Reasonable Reasoning

dreamstime_xl_85454226Reasoning is the process of thinking about a subject matter through rational, level-headed reflection.  Many people draw inferences from complex situations following thoughtful deliberations. Others couldn’t be bothered and simply accept what life throws out. Here are examples of drawing reasonable inferences. Every chicken we have encountered crosses the road; therefore, all chickens cross the road! But you can see where this might lead. All cars in this country drive on the left, therefore, cars drive on the left in all countries. It is no exaggeration to suggest that fact is stranger than fiction. As Nassim Nicholas Taleb famously remarked; if every swan you’ve ever seen is white then there is no reason to doubt that all swans are white – until you see a black one!

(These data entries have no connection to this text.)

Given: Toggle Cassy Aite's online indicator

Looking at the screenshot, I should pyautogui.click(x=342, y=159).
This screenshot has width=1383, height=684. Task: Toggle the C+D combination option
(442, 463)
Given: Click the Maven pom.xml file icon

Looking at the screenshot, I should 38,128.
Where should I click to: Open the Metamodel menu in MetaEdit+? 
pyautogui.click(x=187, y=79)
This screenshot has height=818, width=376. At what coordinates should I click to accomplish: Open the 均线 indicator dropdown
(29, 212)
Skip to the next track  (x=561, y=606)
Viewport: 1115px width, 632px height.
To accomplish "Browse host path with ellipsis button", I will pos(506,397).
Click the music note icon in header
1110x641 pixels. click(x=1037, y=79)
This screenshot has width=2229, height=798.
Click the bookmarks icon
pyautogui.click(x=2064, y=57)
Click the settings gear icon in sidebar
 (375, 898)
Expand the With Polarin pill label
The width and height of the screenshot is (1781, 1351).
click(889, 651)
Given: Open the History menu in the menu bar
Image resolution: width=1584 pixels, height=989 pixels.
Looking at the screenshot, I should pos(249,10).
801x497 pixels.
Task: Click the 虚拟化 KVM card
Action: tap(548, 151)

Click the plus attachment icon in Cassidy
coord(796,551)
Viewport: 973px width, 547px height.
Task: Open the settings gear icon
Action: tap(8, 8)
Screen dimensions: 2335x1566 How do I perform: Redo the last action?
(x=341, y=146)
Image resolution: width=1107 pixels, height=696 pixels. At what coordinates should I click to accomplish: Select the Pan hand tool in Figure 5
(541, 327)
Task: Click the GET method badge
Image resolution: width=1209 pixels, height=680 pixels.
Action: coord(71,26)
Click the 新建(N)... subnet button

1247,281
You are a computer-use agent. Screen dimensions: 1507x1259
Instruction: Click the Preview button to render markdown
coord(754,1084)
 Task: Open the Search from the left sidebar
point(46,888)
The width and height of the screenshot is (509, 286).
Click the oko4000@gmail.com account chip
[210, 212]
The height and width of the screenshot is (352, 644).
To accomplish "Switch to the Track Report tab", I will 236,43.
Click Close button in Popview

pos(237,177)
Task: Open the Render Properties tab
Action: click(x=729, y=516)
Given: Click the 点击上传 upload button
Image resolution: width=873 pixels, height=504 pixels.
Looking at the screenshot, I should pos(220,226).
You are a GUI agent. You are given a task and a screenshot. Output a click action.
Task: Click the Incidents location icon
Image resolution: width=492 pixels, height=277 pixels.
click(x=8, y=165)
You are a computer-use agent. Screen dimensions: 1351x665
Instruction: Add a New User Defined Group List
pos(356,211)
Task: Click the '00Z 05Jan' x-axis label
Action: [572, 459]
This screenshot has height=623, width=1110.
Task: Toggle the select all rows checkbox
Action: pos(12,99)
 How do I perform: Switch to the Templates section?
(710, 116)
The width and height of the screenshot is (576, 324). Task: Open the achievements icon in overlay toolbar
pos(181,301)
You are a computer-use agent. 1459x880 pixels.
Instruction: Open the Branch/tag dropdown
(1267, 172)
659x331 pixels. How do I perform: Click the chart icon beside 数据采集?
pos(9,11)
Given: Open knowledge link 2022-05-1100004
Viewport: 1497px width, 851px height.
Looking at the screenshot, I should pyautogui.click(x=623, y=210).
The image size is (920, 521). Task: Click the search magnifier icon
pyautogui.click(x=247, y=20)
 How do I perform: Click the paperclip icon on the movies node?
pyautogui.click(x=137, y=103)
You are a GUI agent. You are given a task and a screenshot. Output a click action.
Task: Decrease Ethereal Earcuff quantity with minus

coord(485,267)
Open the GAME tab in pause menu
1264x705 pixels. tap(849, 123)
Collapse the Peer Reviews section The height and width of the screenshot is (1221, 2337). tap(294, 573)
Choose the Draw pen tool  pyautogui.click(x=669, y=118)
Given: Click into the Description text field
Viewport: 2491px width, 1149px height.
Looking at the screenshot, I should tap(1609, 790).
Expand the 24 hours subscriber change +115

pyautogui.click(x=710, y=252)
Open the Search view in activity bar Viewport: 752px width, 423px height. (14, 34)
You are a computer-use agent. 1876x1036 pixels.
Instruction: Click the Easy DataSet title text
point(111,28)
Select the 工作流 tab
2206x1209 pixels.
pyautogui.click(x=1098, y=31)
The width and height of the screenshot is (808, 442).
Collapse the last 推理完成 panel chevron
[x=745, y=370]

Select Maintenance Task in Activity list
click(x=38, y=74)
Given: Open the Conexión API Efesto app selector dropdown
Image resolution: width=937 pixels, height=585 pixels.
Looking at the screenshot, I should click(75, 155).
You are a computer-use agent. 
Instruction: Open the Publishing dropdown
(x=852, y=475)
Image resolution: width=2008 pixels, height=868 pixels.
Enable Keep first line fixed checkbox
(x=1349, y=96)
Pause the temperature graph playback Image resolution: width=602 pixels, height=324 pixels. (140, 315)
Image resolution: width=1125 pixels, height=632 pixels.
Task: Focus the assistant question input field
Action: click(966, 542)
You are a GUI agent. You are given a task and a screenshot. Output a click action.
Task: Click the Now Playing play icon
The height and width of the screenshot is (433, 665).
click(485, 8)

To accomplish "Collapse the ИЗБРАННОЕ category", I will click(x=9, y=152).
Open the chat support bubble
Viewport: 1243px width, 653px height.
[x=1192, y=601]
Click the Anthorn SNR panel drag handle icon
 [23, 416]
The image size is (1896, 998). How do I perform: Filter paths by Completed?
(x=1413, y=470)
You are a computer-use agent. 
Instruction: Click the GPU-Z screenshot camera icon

Some people make a habit of being contrarian – working out the logical, sensible conclusion and then taking the opposite viewpoint. We’ve all met someone who takes the opposing view every time; someone who simply excels at arguing and contradicting. But a true contrarian is one who gauges what others will consider rational and determines that it’s beneficial to follow a different direction. Many of the great thinkers in history have been contrarians and it is reasonable to conclude (Ha! – Ed) that many current contrarians are similarly great thinkers.

One of the greatest insights from reasoned, rational thinking was Darwin’s observations on the origin of species. However, at the time (and perhaps since) he was accused of a strange inversion of reasoning. Critics could not intuitively conclude how nature could be so beautifully perfect without the absolute requirement for intelligent intervention. Therefore, Darwin’s ideas, in critics’ eyes, were counterintuitive and contrarian. Darwin demonstrated, admittedly not to everybody’s satisfaction, that the process of evolution did not understand what it was doing – it just plodded along regardless. Much the same way that a piece of mathematical software doesn’t understand arithmetic logarithms – it simply does the calculation and provides the correct answer. And otters build dams without understanding what dams are! And chickens cross the road!

Naturally, movements in financial markets are not immune to reasoning – being, after all, simply expressions of the decisions of multitudes of individuals and weird computing machines designed by other-worldly humans. One would hope that much rational thought goes into every investment decision and, consequently, the price movements are the results of these balanced and cogent decisions. But we intuitively know that this is not the case! Markets are irrational and are influenced by a host of factors; the most important being that many of the decision-makers don’t understand what’s going on. Many spot that markets are currently rising and deduce, therefore, that markets will always rise.

As we demonstrated in our piece in February on Mean Reversion, financial markets do not rise in a straight line – stuff usually happens. It is therefore wrong to conclude that an upward trend will be observed forever. It seems that many investors are ignoring this and are currently taking contrarian viewpoints. Black swan anybody?